Researchers comparing leading treatment approaches for patients with severe uveitis have discovered that systemic therapy with oral corticosteroids and immunosuppression can preserve or improve vision in the long term better than regional implant therapy can. The results, published in the May 6, 2017 issue of JAMA, should reassure physicians about the relative safety of this approach, and may lead ophthalmologists to change their treatment protocol for better and safer outcomes.
Douglas Jabs, MD, MBA, Director of the Eye and Vision Research Institute, New York Eye and Ear Infirmary of Mount Sinai, and Professor of Ophthalmology and Medicine, Icahn School of Medicine at Mount Sinai, chaired an international team of researchers as they examined the long-term effects of two treatment approaches for patients with vision-threatening uveitis. Uveitis, the fifth leading cause of vision loss in the United States, is a collection of more than 30 diseases characterized by inflammation inside the eye that damages the tissues; without appropriate treatment, it will often lead to visual impairment or blindness. For more severe cases, treatment generally calls for taking oral corticosteroid and immunosuppressive medications. The alternative is regional therapy, either with repetitive corticosteroid injections or with a surgically placed fluocinolone acetonide implant that releases corticosteroid medication over three years. Since most of the more severe uveitis cases are chronic, long-term therapy is typically needed.
The Multicenter Uveitis Steroid Treatment (MUST) Trial Follow-up Study followed 215 patients from the original MUST Trial for seven years. The MUST Trial and Follow-up Study were conducted at 21 medical centers across the United States, along with two sites in the United Kingdom and Australia. Patients in the Trial had been randomized to receive either systemic treatment with oral corticosteroids and immunosuppression or regional therapy with the fluocinolone acetonide implant. At the seven-year mark, the findings showed that patients taking oral medications had better vision on average, compared to those in the implant group. The results differ from the initial MUST Trial findings and from the earlier five-year results of the MUST Follow-up Study, in which the same patients had similar visual outcomes at both time points.
The MUST Trial and Follow-up Study also showed that there was no significant increase in the risks of systemic side effects for the systemic therapy group compared to implant therapy, with one exception: patients in the systemic group were more likely to receive antibiotics for infections. These outcomes suggest that systemic treatment, if used properly, may be given relatively safely for up to seven years.

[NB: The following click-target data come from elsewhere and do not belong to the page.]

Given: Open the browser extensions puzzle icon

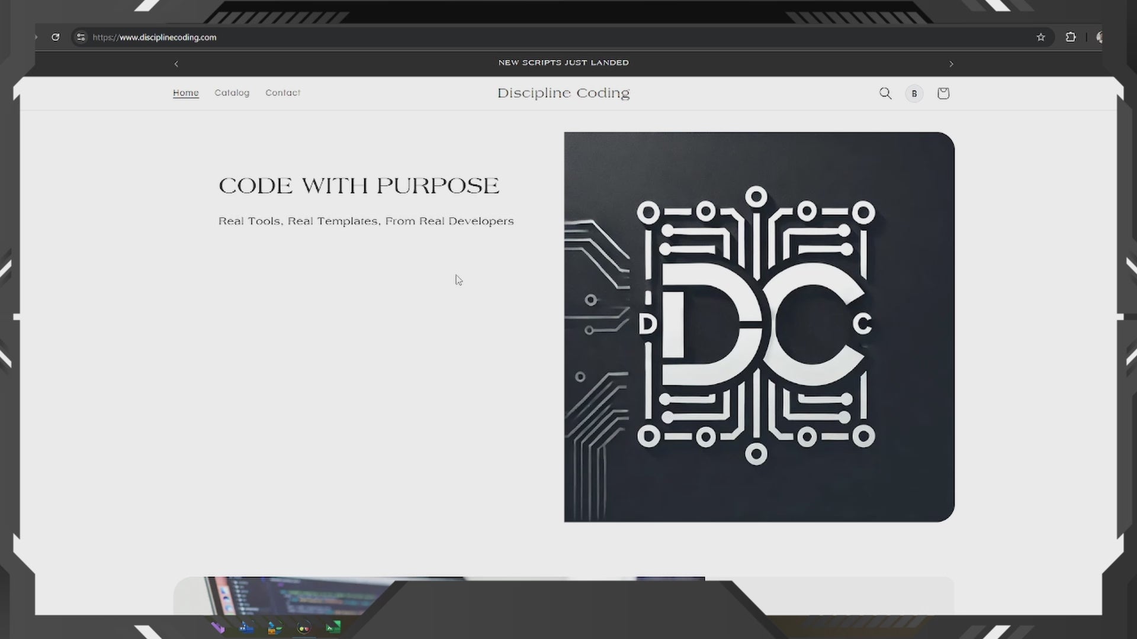Looking at the screenshot, I should 1071,37.
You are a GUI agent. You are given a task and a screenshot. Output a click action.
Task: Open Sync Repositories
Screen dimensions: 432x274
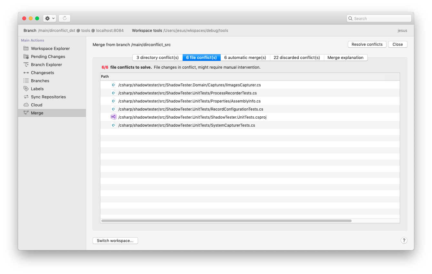[x=48, y=97]
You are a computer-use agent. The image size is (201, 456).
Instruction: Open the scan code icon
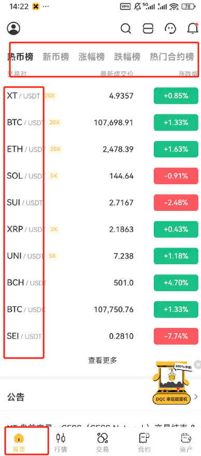(148, 29)
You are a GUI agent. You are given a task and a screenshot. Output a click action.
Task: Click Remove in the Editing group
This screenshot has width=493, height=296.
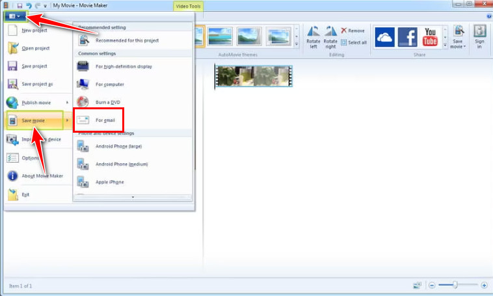click(353, 31)
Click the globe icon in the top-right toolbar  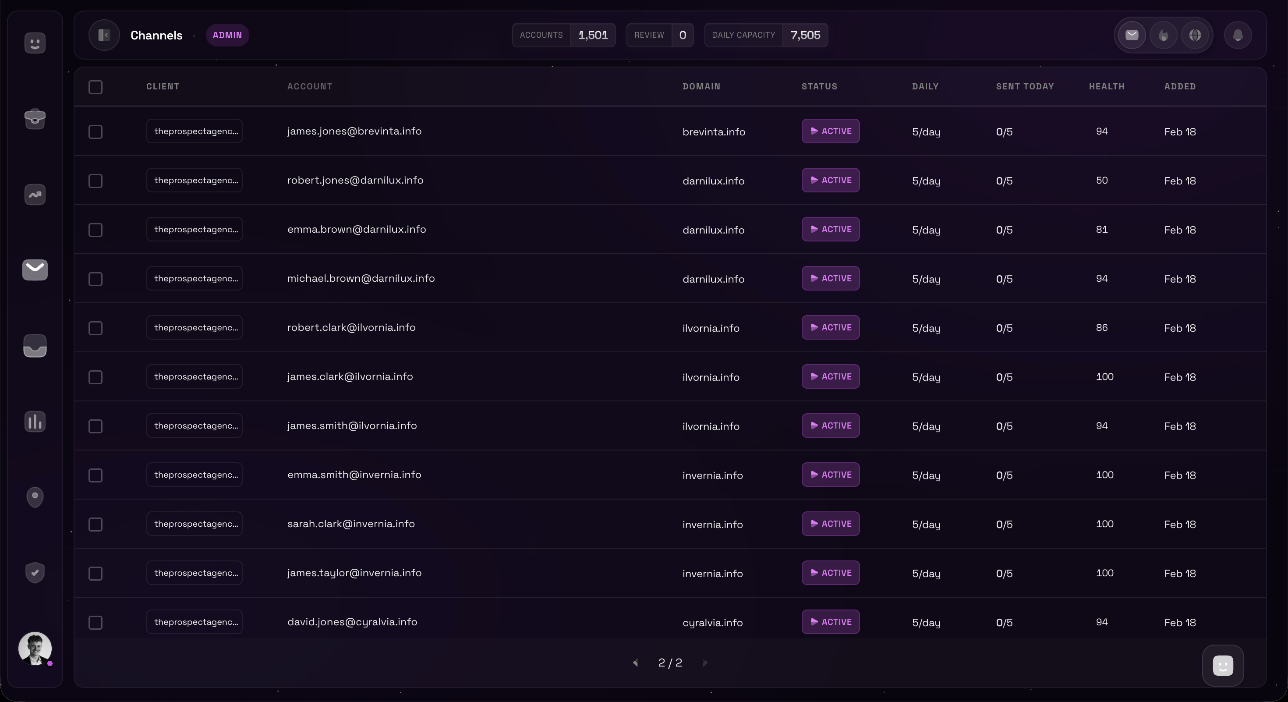tap(1196, 35)
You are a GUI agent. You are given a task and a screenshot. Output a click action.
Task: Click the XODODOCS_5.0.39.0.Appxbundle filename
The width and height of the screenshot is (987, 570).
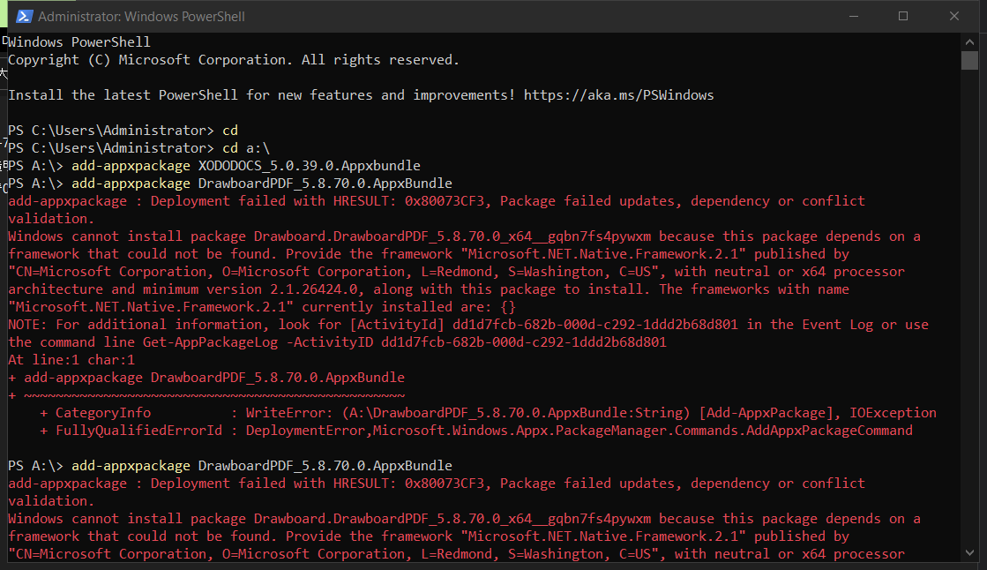(x=309, y=166)
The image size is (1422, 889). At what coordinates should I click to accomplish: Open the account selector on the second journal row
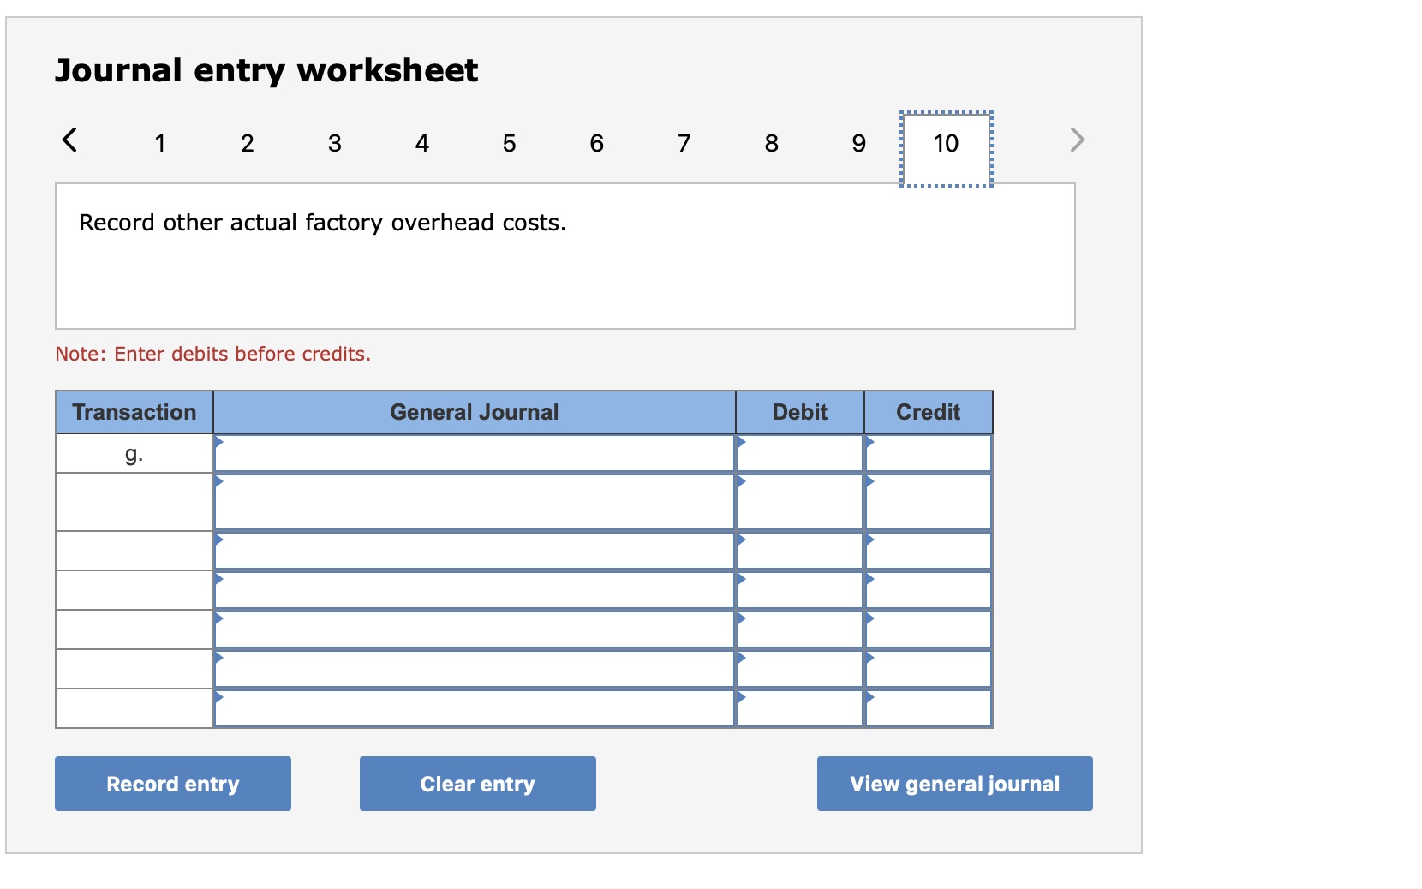(220, 484)
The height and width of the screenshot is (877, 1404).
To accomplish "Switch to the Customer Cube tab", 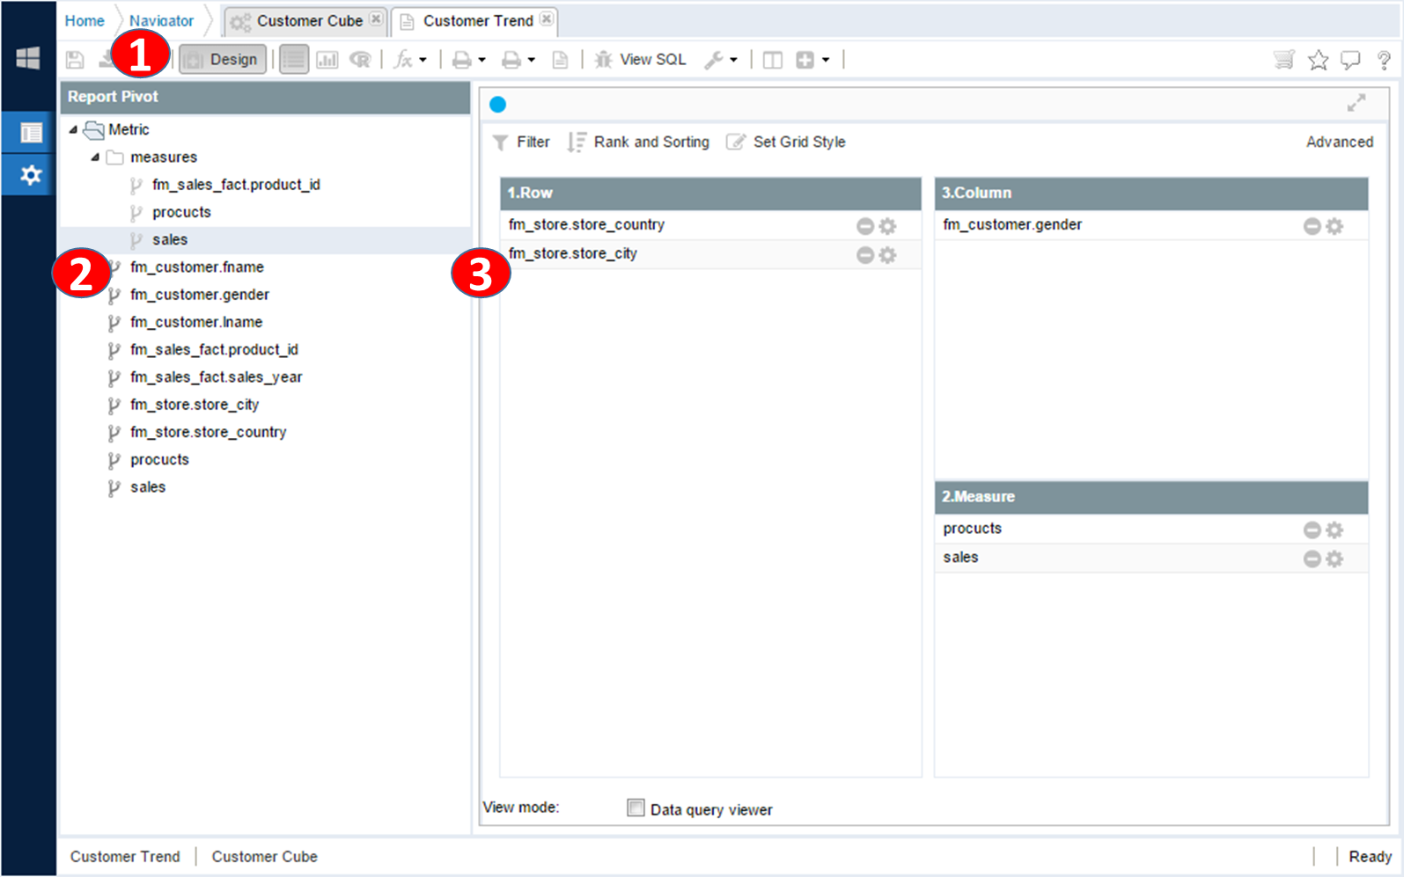I will 308,20.
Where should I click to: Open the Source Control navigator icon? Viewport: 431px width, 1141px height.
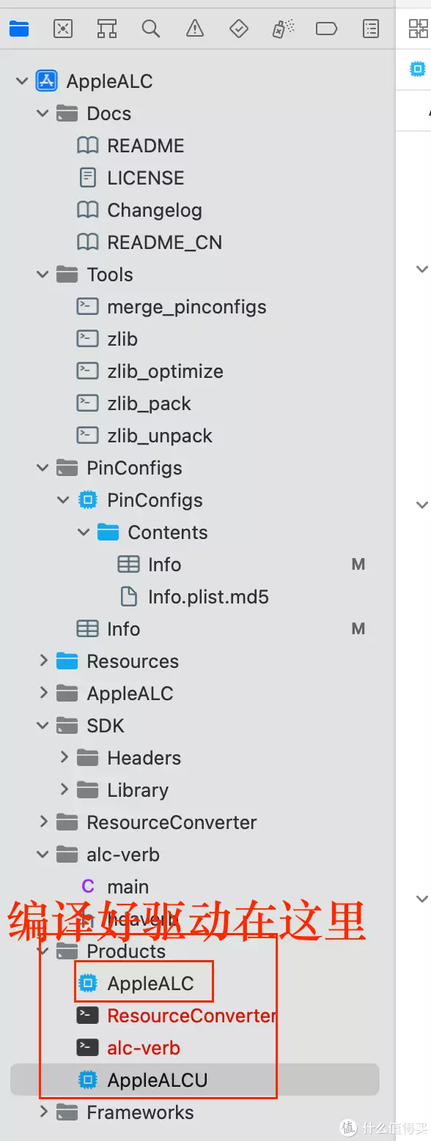click(63, 29)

"The implication of these data is that oral corticosteroids and immunosuppression may be a preferable initial choice for therapy of the more severe uveitides," explained Dr. Jabs. "They have better visual outcomes long-term, fewer ocular side effects, and no apparent significant increase in the risk of systemic side effects, except for the greater use of antibiotics."
While the large majority of both groups maintained good vision at the end of seven years, some patients with the fluocinolone acetonide implant did worse in terms of visual acuity. Results of the follow-up study show vision loss occurred more often in the implant group due to damage from inflammatory lesions in the back of the eye, which occurred at the time of relapse of the uveitis. Even though the implant is designed to release corticosteroid medication for three years, the study found that the benefit lasted approximately five years, with relapses beginning at that time. Relapses can be treated with an implant exchange or by switching to systemic therapy.
"Although both treatment approaches control the inflammation in the large majority of patients, for the first five years the implant was better than systemic therapy at controlling inflammation. Hence it has value for those patients where systemic therapy cannot control the inflammation or for those patients who cannot tolerate the oral medications," said Dr. Jabs. He notes the implant has an important role to play in the management of these diseases. "The visual loss that occurred in the implant group with relapse of the uveitis emphasizes the need of sustained control of inflammation in order to optimize visual outcomes in patients. These patients need close follow-up for reactivation of the inflammation, so that appropriate adjustments to treatment can be made."